Information supplied -
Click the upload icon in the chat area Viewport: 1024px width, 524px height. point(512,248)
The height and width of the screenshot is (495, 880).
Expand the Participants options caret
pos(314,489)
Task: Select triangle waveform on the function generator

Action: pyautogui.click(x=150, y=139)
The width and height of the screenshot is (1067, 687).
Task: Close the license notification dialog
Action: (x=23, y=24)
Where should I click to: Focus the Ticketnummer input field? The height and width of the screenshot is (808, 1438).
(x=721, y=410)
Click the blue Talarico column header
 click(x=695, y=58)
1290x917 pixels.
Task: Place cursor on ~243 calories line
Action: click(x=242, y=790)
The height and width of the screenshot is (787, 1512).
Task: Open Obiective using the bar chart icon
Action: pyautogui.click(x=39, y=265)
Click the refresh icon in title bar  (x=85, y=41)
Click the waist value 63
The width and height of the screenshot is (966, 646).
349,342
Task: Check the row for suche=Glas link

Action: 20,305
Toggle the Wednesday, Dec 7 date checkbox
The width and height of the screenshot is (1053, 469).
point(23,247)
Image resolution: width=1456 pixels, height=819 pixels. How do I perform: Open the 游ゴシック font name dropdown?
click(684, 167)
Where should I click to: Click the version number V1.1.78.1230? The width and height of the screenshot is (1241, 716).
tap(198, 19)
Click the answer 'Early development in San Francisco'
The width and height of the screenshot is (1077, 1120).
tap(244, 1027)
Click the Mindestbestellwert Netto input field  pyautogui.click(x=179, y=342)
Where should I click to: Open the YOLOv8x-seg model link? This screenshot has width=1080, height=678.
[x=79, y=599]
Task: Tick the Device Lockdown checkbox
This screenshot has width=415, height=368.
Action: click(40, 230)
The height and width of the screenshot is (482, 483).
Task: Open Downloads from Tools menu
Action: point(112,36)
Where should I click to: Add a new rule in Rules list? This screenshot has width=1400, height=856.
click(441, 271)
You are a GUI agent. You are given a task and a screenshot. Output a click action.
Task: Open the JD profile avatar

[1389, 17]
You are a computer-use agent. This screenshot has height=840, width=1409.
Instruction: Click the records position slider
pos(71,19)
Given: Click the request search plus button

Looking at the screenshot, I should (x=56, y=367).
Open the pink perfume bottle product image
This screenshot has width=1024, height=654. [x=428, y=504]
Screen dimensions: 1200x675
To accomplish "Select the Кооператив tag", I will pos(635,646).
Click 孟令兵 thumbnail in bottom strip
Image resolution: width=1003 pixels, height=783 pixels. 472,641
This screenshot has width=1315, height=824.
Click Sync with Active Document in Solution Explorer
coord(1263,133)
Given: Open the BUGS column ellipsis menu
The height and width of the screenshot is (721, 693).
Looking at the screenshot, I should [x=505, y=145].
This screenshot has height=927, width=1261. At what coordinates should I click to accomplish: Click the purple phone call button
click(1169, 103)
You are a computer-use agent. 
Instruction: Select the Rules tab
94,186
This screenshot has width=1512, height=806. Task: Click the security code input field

Task statement - Among the records above, only the lines between the line holding "Click the refresh" and the line holding "Toggle the Wednesday, Dec 7 date checkbox", inclusive, are to be output, exactly as written.

Expected answer -
Click the refresh icon in title bar  (x=85, y=41)
Click the waist value 63
The width and height of the screenshot is (966, 646).
349,342
Task: Check the row for suche=Glas link

Action: 20,305
Toggle the Wednesday, Dec 7 date checkbox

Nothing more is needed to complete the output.